11.00: “At the moment it really matters what we are being told is true or not. Readers are realising that when you stand on the edge of this precipice of information chaos everything stops working. The period in which we stopped caring has come to an end. It requires all of us to become much more critical readers and much more discerning users of social media.
12.47: “There is always an audience for conspiracy theories, outlandish versions of the truth and highly partisan versions of the truth. In the past, there were very few filters. Now we have literally billions of gatekeepers of knowledge and publishers, and there will always be people who are in the market for different versions of the truth. That’s why it is dangerous to undermine institutional news.
15.10: “Social media is like human life itself. With 4 billion people connected, you will find good people, bad people, lying people, hate-filled people, altruistic people, wise people. It is so new, and its rise has been so vertical, so anything you say about it is likely to be true. I don’t take the view it is all good or all bad. Making it better is not an overnight job. The advance of social media is going to be a long and complicated story.
18.00: “We don’t think we yet understand how social media works. One view is that it creates polarity, echo chambers and filter bubbles. Quite a lot of academic research shows the opposite: people on social media are exposed to more and divergent sources of media than at any time previously. I am perfectly prepared to believe both.
22.30: “The science of it, the psychology of it is all so new that we need to try and understand before we rush to act.
23.52: In general, social media embodies all that is good and bad about human nature. I don’t have a view that they are uniquely good or uniquely bad but I do think there’s a responsibility of people who want them to be better to play a part. If that works, wonderful. If it doesn’t, we will have to try something else.
27.30: “The tech companies say they have tightened up their procedures after the 2016 elections. They say they were in a way taken by surprise. I don’t know if that’s true and I have no way of prejudging if it will happen again. I simply don’t know. I prefer the honesty of that answer rather than the polarised view on both sides.
29.10: “There will always be a need for journalism because societies can’t work unless you can have an agreed basis on evidence and fact.
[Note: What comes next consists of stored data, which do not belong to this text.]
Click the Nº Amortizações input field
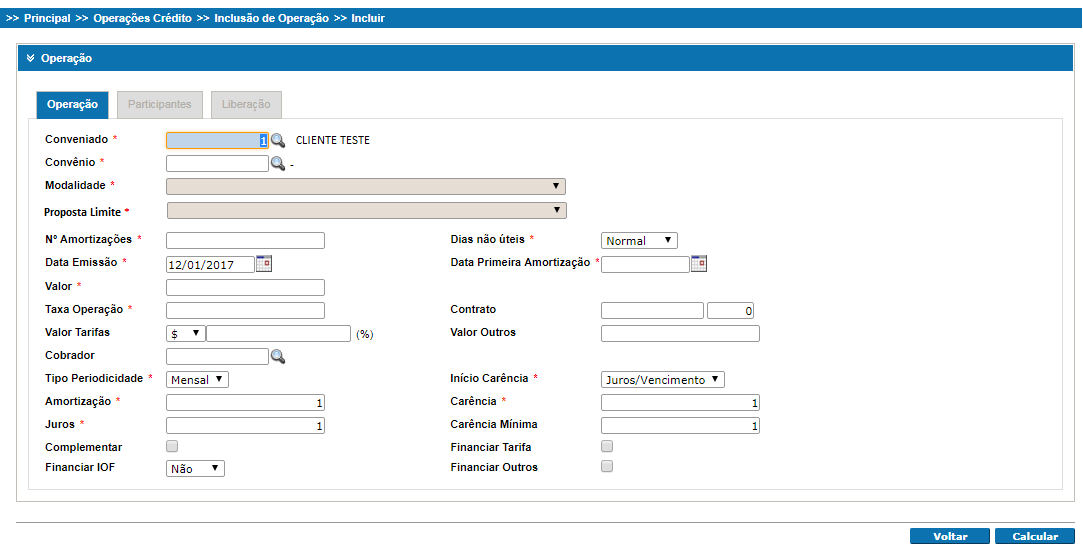The image size is (1083, 550). pyautogui.click(x=245, y=240)
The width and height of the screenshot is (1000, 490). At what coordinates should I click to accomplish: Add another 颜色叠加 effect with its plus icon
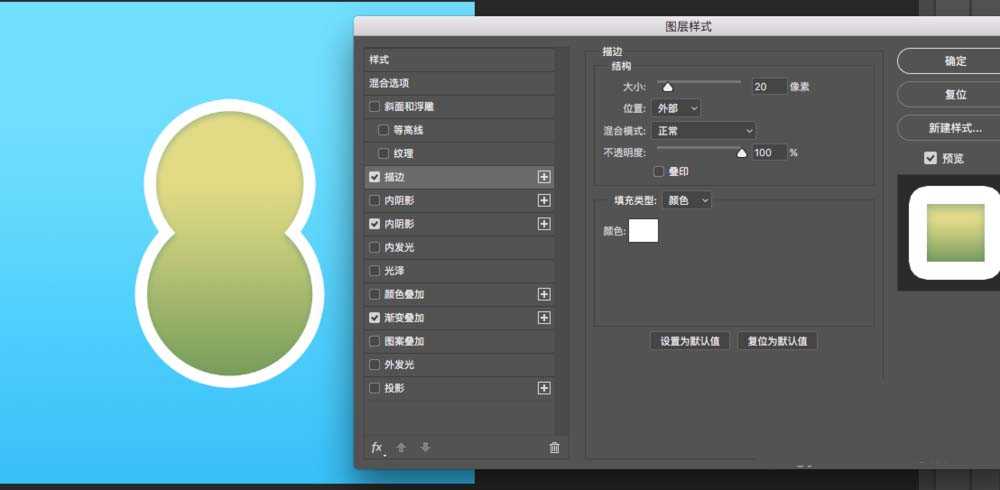tap(544, 294)
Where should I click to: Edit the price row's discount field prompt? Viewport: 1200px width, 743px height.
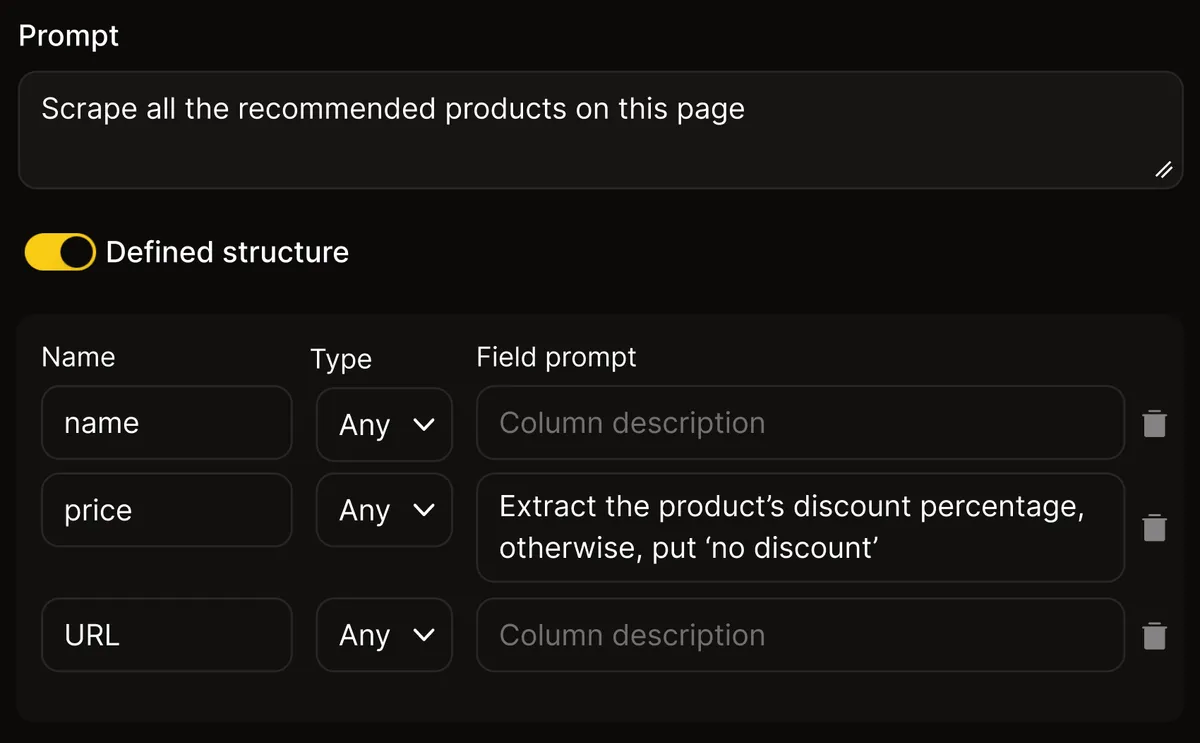tap(800, 527)
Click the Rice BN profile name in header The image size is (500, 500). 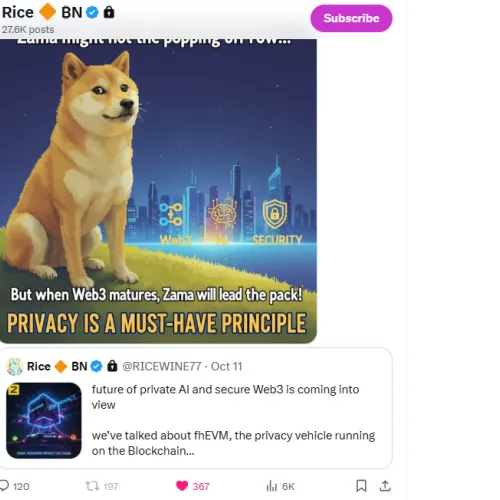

30.54: “There won’t be one single business model. Some people are having success with the pay wall in some markets, others are not. There is the philanthropic model, membership model, subsidy model, quasi charitable model. There will be different models for different kinds of journalism.
32.10: “The papers I read: The Guardian, The Times, The New York Times, Washington Post, FT, Hindu, Le Monde, De Zeit, The Atlantic Monthly, Buzzfeed. There are so many wonderful journalistic outlets available at a click that it is terribly difficult to be gloomy for very long.
33.05: “What I am reading now: Dark Mirror by Baron Gellman of The Washington Post on his role in the Edward Snowden issue. A measured and considered book on privacy, state surveillance, openness, transparency.
34.20: “Music I recommend: Brahms ‘E Flat Sonata’, a wonderful, slightly melancholic piece.
35.50: “Advice to students: Think broadly. Don’t set your heart on getting a job in a big newspaper in one go. There are multiple outlets where you can hone your skills.”